MIKEAnd any villages in Afghanistan that are harboring terrorists, we should make them know that air strikes will come and then offer a radical solution because our limited air strikes are already receiving lots of protests by President Karzai and other Afghan people and acknowledged its legitimacy. They don't like it. We should let them know the next time they should harbor terrorists will receive a smallest amount of nuclear attack. We use a tactical nuclear weapon that will destroy that whole village...
REHMWhoa. I don't think...
BIDDLEThis is the Soviet tactic.
BIDDLEWe never went to nuclear weapons.
REHMI know. I know.
REHMI don't think the U.S. is prepared to do that.
BENNISEven the Soviets never used nuclear weapons. We're the only country that had used nuclear weapons.
REHMOkay. Here is an email from Michael in San Antonio...
BIDDLEUnusual, in an American (unintelligible)...
REHM...who says, "We have many problems here in the U.S. that cannot be addressed because we are bogged down financially and emotionally in these wars. How can anyone with an ounce of common sense look around this country with our myriad of problems and still justify our spending $10 billion a month of borrowed money on war? It just boggles my mind. Every dollar spent on these wars is $1 not spent on rebuilding the U.S." Stephen Biddle.
BIDDLEAs I mentioned before, this war is obviously expensive, and it's been expensive for a long time. That isn't news. Nothing changed about that. No, it has not. The...
REHMBut our problems at home have gotten worse.
BIDDLEHave gotten worse. Our problems at home have been rather severe ever since the stock market crashed and the financial crisis arrived.
BIDDLEThat isn't news either. I think the...
REHMBut it's getting worse.
BIDDLEWell, the issue here at the end of the day is, in order to make any decision about Afghanistan -- leave, stay, reinforce, plant daisies, whatever it may be -- you need to compare the cost, which is obviously high, with what risk you think you're making some difference about by being there.
BIDDLEI categorically reject the notion that our presence is actually making the American security worse. I know of no systemic -- systematic evidence to support that view. The consequence of our leaving, I think, in the view -- certainly in my view and in the view of most people that write and talk about Afghanistan, would be in all likelihood the collapse of the Karzai government. That may or may not have downstream consequences in Pakistan that would cause, potentially, the deaths of large numbers of Americans.

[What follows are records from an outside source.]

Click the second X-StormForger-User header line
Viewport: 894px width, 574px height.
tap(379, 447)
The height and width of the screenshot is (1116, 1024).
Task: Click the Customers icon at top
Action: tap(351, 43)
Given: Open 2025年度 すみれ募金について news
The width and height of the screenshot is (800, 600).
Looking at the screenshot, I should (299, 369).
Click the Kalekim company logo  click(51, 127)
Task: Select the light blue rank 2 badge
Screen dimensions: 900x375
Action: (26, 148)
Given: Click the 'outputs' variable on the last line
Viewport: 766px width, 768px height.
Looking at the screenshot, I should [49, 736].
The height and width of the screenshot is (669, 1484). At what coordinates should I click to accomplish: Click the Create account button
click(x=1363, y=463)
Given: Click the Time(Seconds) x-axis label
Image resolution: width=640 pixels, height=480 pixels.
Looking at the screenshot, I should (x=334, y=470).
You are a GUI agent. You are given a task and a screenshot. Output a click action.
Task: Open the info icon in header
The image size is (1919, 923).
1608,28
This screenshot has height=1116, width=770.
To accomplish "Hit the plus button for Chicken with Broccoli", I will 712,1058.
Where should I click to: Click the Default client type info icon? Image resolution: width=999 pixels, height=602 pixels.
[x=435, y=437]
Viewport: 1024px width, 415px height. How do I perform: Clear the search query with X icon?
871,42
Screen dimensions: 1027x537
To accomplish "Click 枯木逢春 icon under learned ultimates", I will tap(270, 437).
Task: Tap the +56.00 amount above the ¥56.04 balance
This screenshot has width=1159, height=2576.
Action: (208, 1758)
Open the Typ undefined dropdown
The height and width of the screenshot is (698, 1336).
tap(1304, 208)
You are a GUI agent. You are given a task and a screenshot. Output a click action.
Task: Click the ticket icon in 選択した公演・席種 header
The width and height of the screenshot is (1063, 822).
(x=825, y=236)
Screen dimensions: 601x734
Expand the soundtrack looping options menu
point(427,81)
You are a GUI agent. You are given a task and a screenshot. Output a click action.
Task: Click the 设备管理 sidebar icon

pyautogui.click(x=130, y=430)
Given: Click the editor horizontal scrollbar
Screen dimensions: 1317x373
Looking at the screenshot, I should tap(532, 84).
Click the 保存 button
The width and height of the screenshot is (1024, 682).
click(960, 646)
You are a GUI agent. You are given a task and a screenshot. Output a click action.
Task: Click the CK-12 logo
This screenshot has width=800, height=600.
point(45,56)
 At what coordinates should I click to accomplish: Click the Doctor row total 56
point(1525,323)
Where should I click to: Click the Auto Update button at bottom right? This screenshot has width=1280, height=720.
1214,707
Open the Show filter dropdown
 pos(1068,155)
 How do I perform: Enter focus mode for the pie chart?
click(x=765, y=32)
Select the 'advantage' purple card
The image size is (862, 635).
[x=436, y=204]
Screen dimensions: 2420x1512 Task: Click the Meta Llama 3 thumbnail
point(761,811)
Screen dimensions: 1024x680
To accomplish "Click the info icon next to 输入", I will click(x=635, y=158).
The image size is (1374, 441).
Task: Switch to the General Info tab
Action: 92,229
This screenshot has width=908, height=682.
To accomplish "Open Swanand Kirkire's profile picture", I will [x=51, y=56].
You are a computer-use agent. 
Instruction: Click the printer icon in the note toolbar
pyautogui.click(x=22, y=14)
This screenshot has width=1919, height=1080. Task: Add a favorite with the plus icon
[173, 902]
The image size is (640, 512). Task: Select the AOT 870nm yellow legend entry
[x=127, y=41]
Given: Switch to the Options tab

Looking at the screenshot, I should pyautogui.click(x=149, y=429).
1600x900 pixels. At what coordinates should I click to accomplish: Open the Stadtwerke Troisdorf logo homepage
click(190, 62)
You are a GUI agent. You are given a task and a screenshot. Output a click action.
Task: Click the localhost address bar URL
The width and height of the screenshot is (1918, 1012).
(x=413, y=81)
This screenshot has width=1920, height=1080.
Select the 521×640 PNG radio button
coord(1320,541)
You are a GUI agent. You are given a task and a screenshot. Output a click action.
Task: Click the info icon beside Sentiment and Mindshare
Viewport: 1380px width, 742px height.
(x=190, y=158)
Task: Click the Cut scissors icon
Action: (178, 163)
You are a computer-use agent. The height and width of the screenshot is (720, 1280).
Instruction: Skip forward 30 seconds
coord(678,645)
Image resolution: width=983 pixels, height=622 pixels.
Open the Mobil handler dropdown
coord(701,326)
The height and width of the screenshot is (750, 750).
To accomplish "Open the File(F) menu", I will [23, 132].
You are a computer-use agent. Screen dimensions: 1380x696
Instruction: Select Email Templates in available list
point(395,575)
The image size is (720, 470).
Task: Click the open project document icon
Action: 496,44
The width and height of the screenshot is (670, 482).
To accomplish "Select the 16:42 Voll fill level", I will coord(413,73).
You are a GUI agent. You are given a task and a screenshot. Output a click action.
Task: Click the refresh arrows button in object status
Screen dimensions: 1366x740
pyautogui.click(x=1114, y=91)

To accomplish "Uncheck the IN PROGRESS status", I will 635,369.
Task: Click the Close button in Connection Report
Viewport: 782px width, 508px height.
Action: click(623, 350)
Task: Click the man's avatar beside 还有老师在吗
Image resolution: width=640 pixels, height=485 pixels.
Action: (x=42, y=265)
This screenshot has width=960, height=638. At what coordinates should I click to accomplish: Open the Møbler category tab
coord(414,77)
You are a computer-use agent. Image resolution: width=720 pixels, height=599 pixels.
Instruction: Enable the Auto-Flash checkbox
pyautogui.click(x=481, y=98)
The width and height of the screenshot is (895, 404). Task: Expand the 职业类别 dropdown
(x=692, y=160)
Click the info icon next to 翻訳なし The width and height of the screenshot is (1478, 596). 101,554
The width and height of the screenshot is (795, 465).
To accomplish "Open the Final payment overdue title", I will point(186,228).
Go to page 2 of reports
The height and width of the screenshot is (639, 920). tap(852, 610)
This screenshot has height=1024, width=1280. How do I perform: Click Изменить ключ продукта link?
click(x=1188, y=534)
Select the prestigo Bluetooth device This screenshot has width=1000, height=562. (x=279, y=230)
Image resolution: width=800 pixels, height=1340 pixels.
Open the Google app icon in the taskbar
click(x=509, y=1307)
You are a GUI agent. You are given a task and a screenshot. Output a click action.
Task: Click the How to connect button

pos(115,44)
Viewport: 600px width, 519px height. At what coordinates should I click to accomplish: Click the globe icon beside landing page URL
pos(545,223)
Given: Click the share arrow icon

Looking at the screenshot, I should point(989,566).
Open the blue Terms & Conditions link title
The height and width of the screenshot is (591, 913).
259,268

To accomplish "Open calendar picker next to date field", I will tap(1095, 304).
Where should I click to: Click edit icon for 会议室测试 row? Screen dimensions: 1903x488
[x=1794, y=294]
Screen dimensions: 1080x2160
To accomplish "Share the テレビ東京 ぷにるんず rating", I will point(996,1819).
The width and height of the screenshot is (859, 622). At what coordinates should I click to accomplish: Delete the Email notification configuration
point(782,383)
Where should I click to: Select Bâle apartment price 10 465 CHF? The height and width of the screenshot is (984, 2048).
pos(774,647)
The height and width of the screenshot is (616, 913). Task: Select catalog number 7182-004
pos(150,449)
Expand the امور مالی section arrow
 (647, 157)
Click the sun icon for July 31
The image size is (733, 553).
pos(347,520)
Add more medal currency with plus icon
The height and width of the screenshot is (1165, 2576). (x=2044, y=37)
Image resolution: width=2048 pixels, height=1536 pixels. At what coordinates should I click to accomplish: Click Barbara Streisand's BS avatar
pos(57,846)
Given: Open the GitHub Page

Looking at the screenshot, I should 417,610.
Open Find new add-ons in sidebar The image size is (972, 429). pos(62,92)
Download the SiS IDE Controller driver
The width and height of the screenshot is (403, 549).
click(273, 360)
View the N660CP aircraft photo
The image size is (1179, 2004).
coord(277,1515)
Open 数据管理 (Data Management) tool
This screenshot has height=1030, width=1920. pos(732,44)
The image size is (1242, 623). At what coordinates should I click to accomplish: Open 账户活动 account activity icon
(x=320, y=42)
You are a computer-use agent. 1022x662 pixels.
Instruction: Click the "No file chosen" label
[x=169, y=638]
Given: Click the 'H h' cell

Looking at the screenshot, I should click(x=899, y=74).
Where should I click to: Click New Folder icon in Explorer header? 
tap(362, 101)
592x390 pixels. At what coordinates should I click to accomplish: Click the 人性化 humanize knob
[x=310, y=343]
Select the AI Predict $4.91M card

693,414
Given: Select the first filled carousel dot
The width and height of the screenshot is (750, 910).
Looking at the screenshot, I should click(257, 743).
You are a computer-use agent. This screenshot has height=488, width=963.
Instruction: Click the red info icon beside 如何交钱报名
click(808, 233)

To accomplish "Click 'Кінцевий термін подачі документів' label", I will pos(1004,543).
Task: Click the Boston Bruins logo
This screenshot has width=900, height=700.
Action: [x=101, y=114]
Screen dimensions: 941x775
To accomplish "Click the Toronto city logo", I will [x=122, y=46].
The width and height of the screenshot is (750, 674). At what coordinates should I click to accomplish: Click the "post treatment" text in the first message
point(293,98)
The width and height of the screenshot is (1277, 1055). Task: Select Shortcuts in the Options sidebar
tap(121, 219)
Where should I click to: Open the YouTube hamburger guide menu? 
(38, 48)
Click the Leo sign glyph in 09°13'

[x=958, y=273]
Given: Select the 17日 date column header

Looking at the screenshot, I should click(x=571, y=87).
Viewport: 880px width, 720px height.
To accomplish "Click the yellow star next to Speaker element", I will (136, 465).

BIDDLEThis calculation at the end of the day turns on, how much do you worry about the downstream consequences of a series of bad events happening, where the likelihood of that chain working is probably a lot less than 50 percent, but a lot bigger than zero? And if as a result of the United States departure from Afghanistan we end up with a collapse of Pakistan and a nuclear-armed terrorist organization, subsequent generations of historians will look back at whoever made that call and decide that this was the single worst call in the history of American foreign policy. It may not work out that way.
BIDDLEYou're stuck in a situation where you're trying to decide, how much am I willing to pay to reduce the odds of a fairly unlikely event to the point where they become a very unlikely event?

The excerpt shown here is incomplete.